After it starts, we can check with the generated password that it's running well:
curl -s -k -u elastic:CHANGEME https://localhost:9200 | jq
This gives:
{
"name": "697bf734a5d5",
"cluster_name": "docker-cluster",
"cluster_uuid": "cMISiT__RSWkoKDYql1g4g",
"version": {
"number": "8.7.0",
"build_flavor": "default",
"build_type": "docker",
"build_hash": "09520b59b6bc1057340b55750186466ea715e30e",
"build_date": "2023-03-27T16:31:09.816451435Z",
"build_snapshot": false,
"lucene_version": "9.5.0",
"minimum_wire_compatibility_version": "7.17.0",
"minimum_index_compatibility_version": "7.0.0"
},
"tagline": "You Know, for Search"
}
So, we want to have a data set already available.
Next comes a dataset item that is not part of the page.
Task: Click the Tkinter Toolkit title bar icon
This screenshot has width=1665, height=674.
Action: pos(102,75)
Let's take the sample data set I often use while demoing Elasticsearch: the person data set. I created a generator to create some fake data.
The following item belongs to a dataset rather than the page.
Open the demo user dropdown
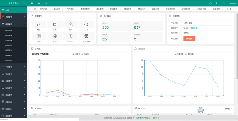 (233, 3)
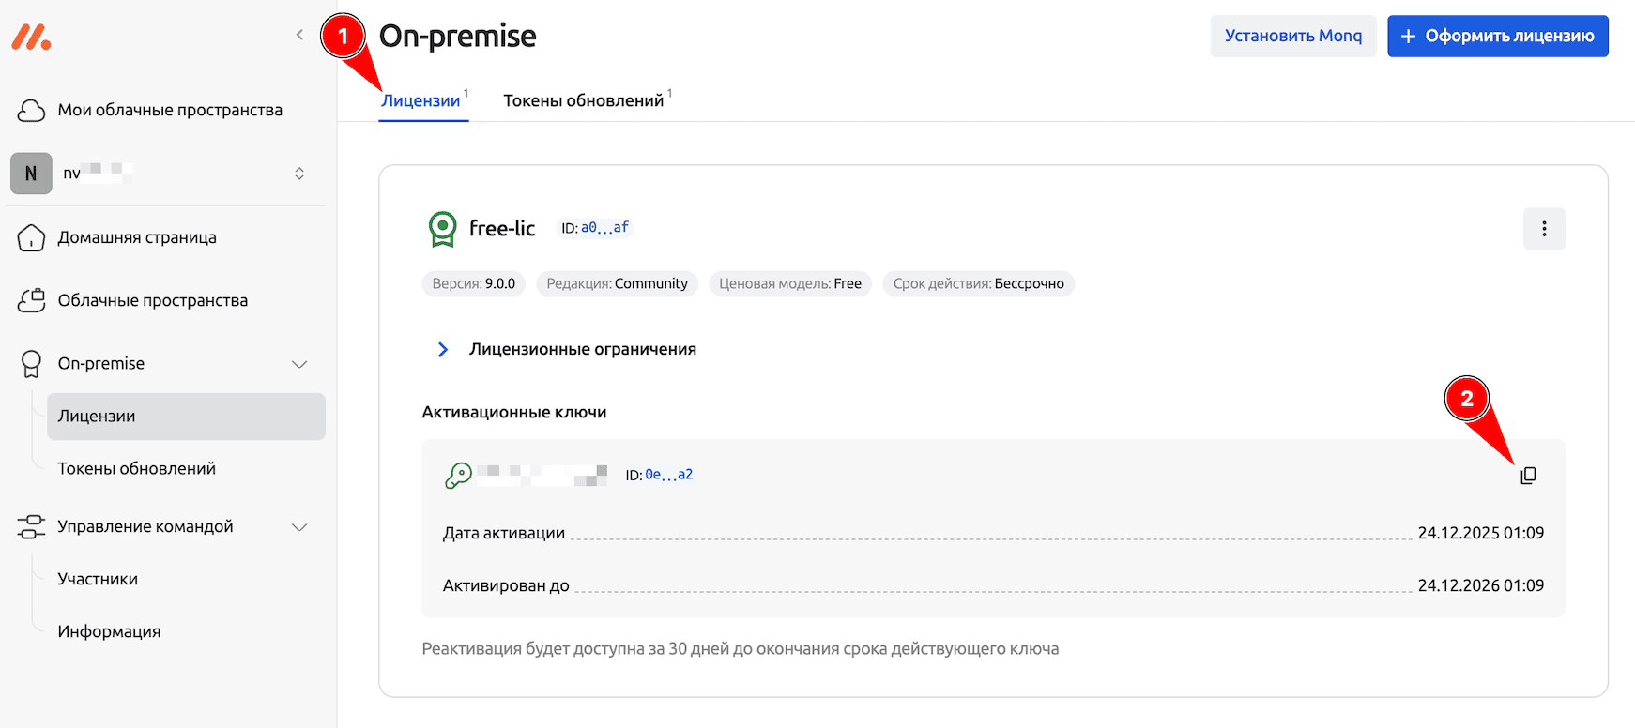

First, let's download the injector:
wget https://repo1.maven.org/maven2/fr/pilato/elasticsearch/injector/injector/8.7/injector-8.7.jar
Then, we will generate our data set on disk using the following options:
mkdir data
java -jar injector-8.7.jar --console --silent > data/persons.json
We have 1000000
JSON documents, and the data set should look like this:
head -2 data/persons.json
{"name":"Charlene Mickael","dateofbirth":"2000-11-01","gender":"female","children":3,"marketing":{"cars":1236,"shoes":null,"toys":null,"fashion":null,"music":null,"garden":null,"electronic":null,"hifi":1775,"food":null},"address":{"country":"Italy","zipcode":"80100","city":"Ischia","countrycode":"IT","location":{"lon":13.935138341699972,"lat":40.71842684204817}}}
{"name":"Kim Hania","dateofbirth":"1998-05-18","gender":"male","children":4,"marketing":{"cars":null,"shoes":null,"toys":132,"fashion":null,"music":null,"garden":null,"electronic":null,"hifi":null,"food":null},"address":{"country":"Germany","zipcode":"9998","city":"Berlin","countrycode":"DE","location":{"lon":13.164834451298645,"lat":52.604673827377155}}}
Using a Shell script
Here, we have 1m documents, so we cannot really send it as-is using a bulk request. Instead, we need to:
#!/bin/bash
ELASTIC_PASSWORD=CHANGEME
mkdir tmp
echo "Split the source in 10000 items"
split -d -l10000 ../data/persons.json tmp/part
BULK_REQUEST_FILE="tmp/bulk_request.ndjson"
FILES="tmp/part*"
for f in $FILES
do
rm $BULK_REQUEST_FILE
echo "Preparing $f file..."
while read p; do
echo -e '{"index":{}}' >> $BULK_REQUEST_FILE
echo -e "$p" >> $BULK_REQUEST_FILE
done <$f
echo "Calling Elasticsearch Bulk API"
curl -XPOST -s -k -u elastic:$ELASTIC_PASSWORD https://localhost:9200/person/_bulk -H 'Content-Type: application/json' --data-binary "@$BULK_REQUEST_FILE" | jq '"Bulk executed in \(.took) ms with errors=\(.errors)"'
done
This basically prints:
Preparing tmp/part00 file...
Calling Elasticsearch Bulk API
"Bulk executed in 1673 ms with errors=false"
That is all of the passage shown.